*** Information ***

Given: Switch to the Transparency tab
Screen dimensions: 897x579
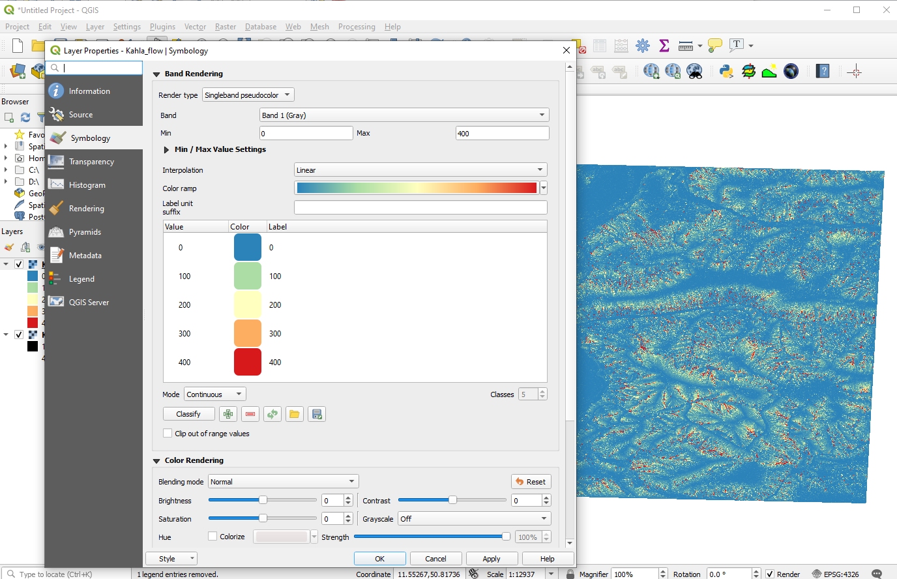Looking at the screenshot, I should [x=92, y=161].
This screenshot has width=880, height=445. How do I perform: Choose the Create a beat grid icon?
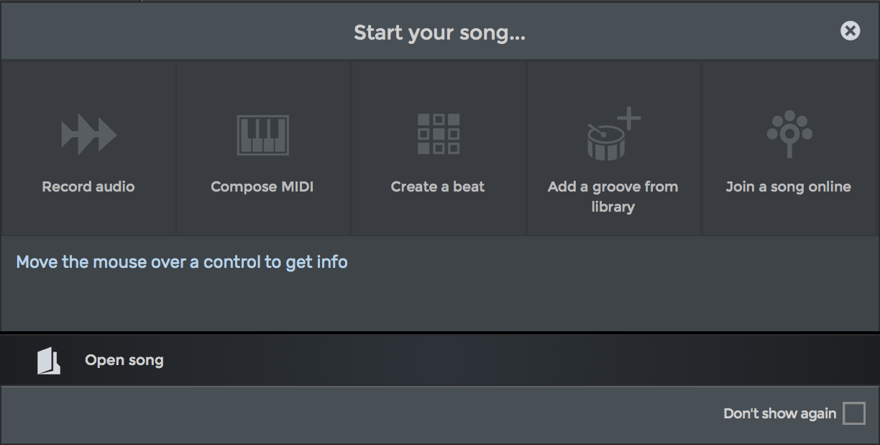[x=439, y=134]
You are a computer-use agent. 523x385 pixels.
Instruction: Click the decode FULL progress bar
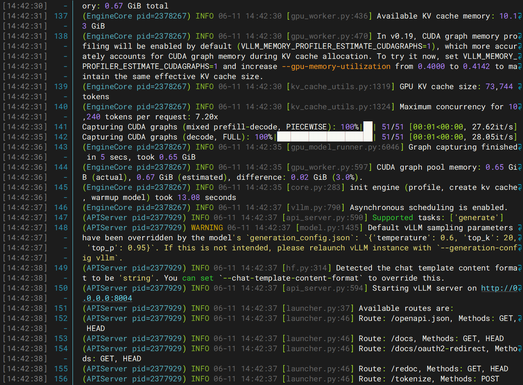[325, 137]
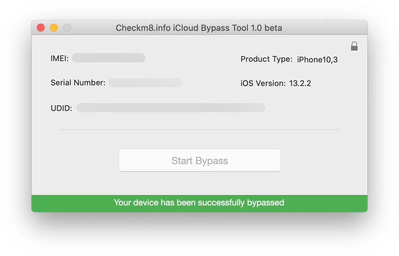Viewport: 399px width, 256px height.
Task: Click the IMEI label
Action: pos(60,58)
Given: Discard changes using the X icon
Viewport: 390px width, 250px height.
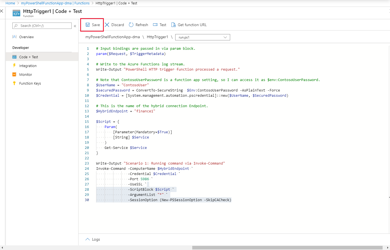Looking at the screenshot, I should pyautogui.click(x=107, y=25).
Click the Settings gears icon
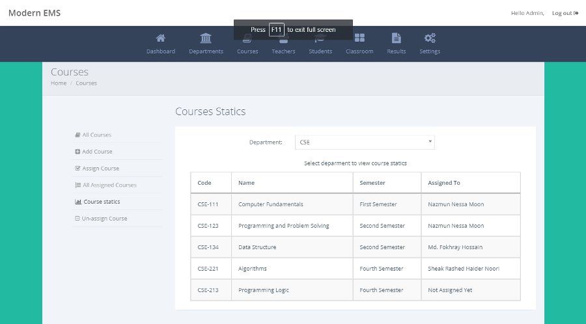 pos(430,38)
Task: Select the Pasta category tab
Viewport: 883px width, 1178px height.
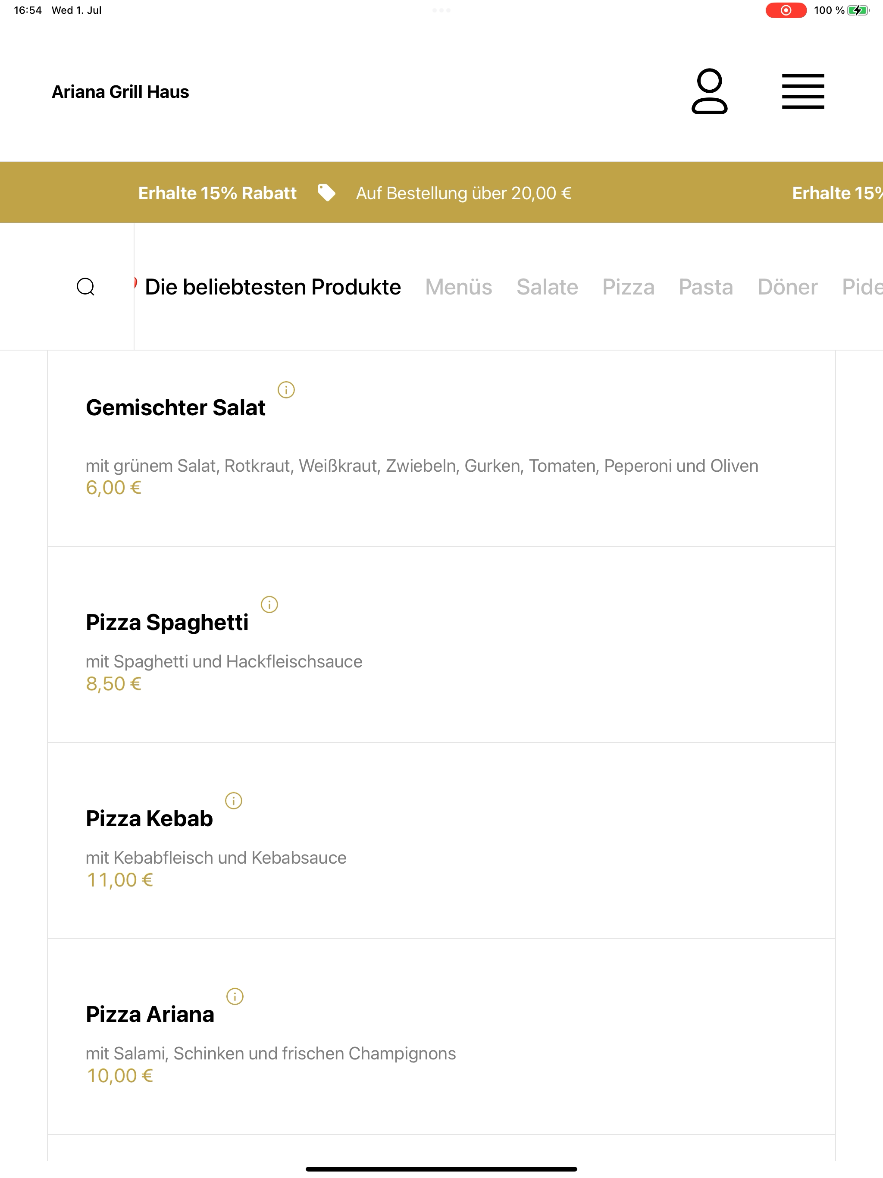Action: pos(706,287)
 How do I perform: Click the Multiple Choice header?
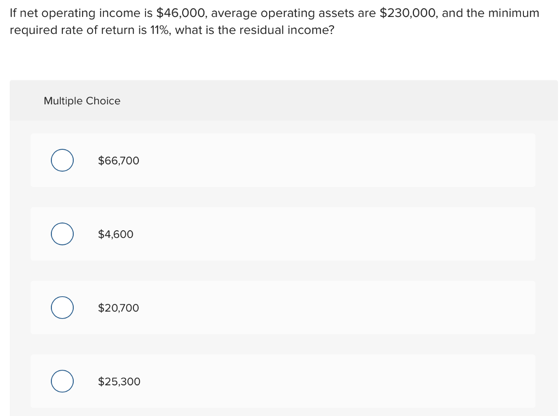pos(81,101)
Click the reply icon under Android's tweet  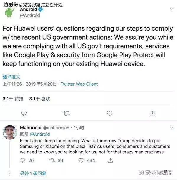click(x=24, y=113)
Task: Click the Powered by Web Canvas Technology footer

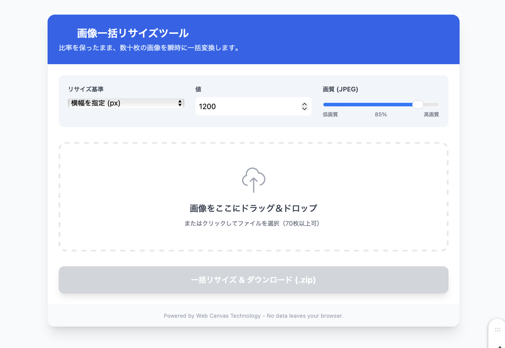Action: pos(253,316)
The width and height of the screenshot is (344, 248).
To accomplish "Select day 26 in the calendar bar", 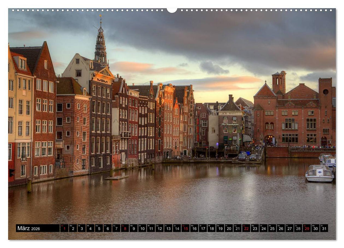I will 281,229.
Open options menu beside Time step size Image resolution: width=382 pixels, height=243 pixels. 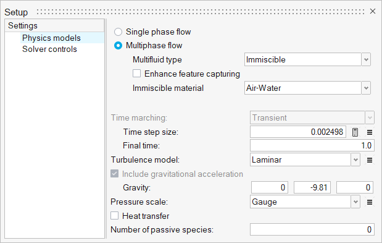point(370,132)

***

Filter the records above and copy every line that contains the word "Given".

Given: Switch to the Transparency tab
Given: Discard changes using the X icon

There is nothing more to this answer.